They argue that the former prime minster, Beata Szydlo, has tolerated “openly fascist” groups and supported attempts to stifle research into the Holocaust, among other complaints.

Szydlo was appointed in April to the Auschwitz-Birkenau State Museum Council, a body of experts that advises the museum director. That prompted three members of the nine-member panel of experts to resign, followed by a fourth resignation reported this week.

On Friday evening, the news portal Onet carried a letter signed by children and grandchildren of former Polish prisoners, as well as one Auschwitz survivor, addressed to Prime Minister Mateusz Morawiecki.

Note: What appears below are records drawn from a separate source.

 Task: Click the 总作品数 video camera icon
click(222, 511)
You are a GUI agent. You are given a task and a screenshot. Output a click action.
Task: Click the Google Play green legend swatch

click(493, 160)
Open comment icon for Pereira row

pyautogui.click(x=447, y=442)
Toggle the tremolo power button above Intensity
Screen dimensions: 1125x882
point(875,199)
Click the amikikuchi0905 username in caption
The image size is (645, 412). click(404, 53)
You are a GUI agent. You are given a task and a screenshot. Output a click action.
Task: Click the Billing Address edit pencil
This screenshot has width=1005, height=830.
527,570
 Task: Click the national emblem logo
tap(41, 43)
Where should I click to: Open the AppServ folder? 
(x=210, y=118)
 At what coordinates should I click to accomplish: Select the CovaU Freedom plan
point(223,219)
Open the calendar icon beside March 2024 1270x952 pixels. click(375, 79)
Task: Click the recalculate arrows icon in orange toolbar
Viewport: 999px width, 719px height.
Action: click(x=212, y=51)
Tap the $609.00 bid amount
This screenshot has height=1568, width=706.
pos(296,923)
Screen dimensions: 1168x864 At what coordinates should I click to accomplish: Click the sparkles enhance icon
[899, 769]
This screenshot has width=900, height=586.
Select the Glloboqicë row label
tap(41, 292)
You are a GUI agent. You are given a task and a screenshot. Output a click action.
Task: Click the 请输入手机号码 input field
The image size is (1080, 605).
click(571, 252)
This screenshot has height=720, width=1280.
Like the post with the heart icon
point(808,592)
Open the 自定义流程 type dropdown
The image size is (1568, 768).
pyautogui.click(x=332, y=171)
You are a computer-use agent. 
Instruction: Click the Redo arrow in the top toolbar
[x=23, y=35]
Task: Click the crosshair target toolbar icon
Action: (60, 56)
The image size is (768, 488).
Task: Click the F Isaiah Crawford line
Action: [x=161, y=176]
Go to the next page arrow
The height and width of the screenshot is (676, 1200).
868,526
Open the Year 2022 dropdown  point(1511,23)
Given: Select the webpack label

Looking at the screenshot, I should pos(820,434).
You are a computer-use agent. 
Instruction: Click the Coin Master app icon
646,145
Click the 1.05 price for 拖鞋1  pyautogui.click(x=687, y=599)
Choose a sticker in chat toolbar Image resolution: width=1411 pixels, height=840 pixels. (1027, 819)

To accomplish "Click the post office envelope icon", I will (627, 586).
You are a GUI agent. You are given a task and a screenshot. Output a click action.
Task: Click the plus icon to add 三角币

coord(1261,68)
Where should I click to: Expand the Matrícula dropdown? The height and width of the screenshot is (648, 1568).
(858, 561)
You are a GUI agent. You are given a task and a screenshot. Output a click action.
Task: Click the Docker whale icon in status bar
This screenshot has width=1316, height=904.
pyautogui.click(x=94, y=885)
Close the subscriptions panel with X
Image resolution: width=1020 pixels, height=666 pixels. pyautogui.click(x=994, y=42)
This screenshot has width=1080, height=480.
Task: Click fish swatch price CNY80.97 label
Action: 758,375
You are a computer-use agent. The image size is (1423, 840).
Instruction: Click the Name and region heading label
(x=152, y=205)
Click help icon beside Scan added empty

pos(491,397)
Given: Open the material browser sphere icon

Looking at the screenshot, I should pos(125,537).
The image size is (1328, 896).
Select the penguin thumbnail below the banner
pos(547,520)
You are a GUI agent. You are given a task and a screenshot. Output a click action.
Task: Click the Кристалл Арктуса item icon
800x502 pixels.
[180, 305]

They did not want Szydlo because of her and the ruling Law and Justice party’s strong opposition to accepting refugees and the conservative party’s attempts in the past to win over voters on the extreme right.

“We remember statements that excluded refugees, the undermining of achievements of Holocaust researchers, the toleration of openly fascist organizations, and finally denying European Union alliances,” they wrote to Morawiecki, according to the letter quoted by Onet. “We do not agree to this.”

Early on during World War II, the German forces operated Auschwitz as a camp for Polish prisoners, including Catholic clergy and members of the resistance. They later created nearby Birkenau for the mass killing of Jews from across Europe. In all, some 1.1 million people were murdered at the site located today in southern Poland.

Among those who signed the letter to Morawiecki were the son and two granddaughters of Capt. Witold Pilecki, one of the most notable heroes of the Polish resistance. Pilecki volunteered to be an Auschwitz inmate and smuggled out reports of atrocities there before fleeing. He was tortured and executed in a show trial by communists after the war.

There were no immediate reactions from the Polish government on Friday evening.

Culture Minister Piotr Glinski, who appointed Szydlo to the council, reacted after the first three resignations by denouncing them.

Glinski said it was an honor for the museum to have Szydlo on the council and said the resignations threatened to “politicize the discussion around the most important museum of martyrdom in Poland, a place of world heritage.”

Szydlo is now is a member of the European Parliament for the Law and Justice party. She has studied ethnography and history, and is from the area of Oswiecim, the Polish town where the site of the former Auschwitz death camp is located.